Labs are ranked from available public Arena performance with a coverage adjustment, so broad benchmark coverage matters. A lab with one excellent score should not automatically outrank a lab with many strong model rows.

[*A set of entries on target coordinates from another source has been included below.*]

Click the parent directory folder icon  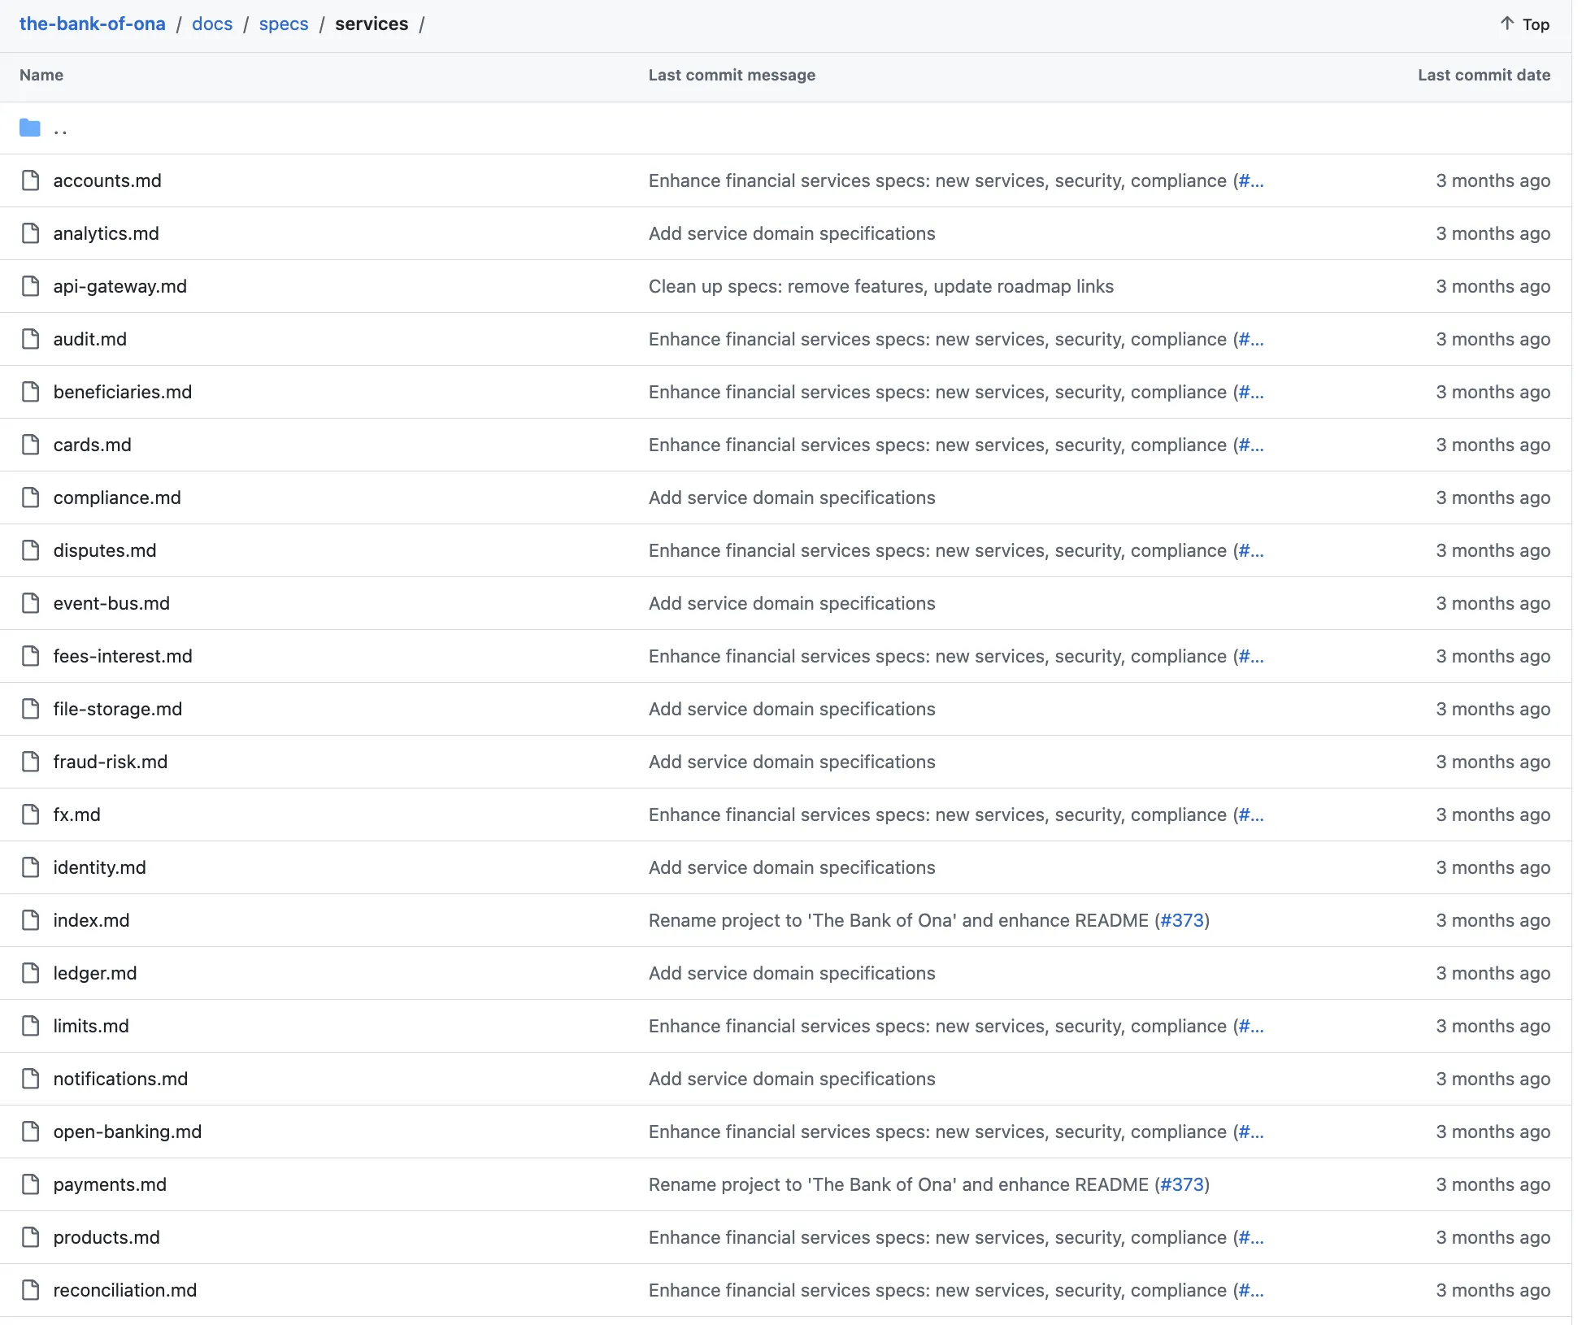pyautogui.click(x=30, y=128)
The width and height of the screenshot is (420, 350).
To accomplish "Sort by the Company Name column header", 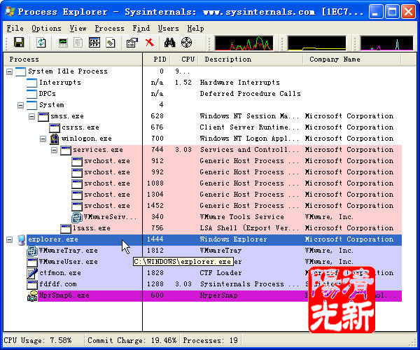I will [334, 60].
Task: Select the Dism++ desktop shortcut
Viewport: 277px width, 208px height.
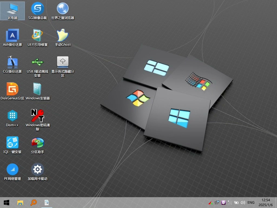Action: click(12, 116)
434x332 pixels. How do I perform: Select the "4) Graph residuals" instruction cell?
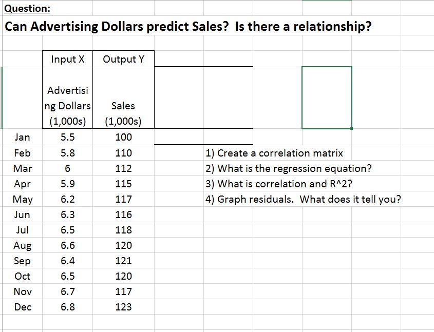pos(303,199)
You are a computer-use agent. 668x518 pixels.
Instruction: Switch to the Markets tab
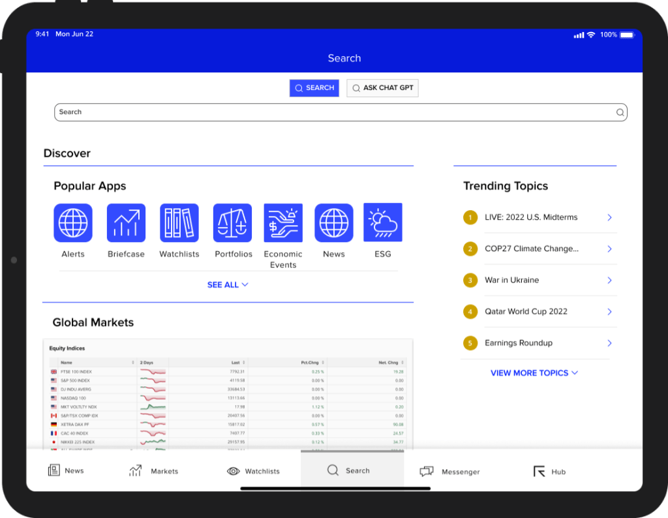point(154,471)
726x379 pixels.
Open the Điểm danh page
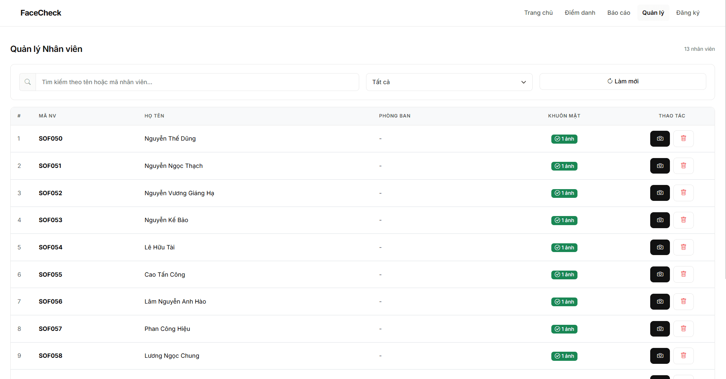click(x=580, y=13)
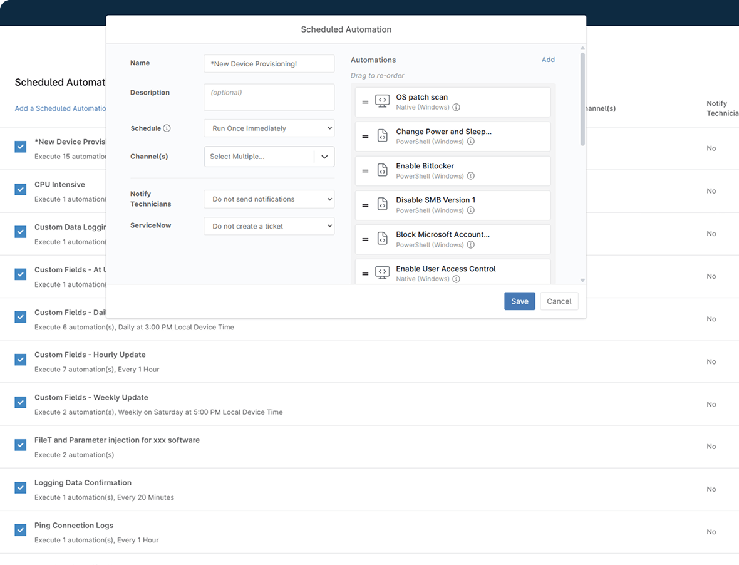This screenshot has height=565, width=739.
Task: Open the Notify Technicians notifications dropdown
Action: pos(269,199)
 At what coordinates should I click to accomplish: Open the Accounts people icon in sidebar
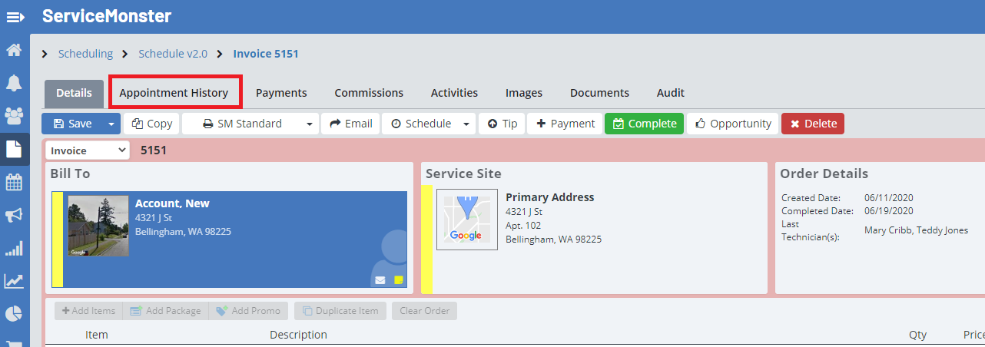[14, 116]
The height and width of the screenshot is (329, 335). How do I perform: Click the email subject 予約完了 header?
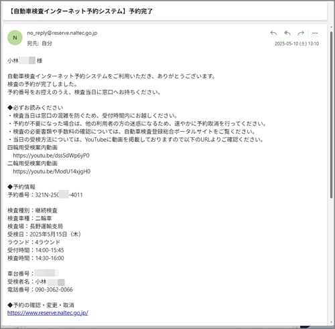(x=81, y=11)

Average rank is computed across the Arena rows available for that lab's tracked models. It is useful for comparing portfolio strength, but it should be read alongside model count and coverage.
Open-weight counts show how much of a lab's tracked portfolio can plausibly be self-hosted or inspected outside a closed API. It is a portfolio signal, not a quality score by itself.
Small portfolios are more sensitive to one strong or weak model. The page keeps model count and coverage visible so lab comparisons are not reduced to a single rank number.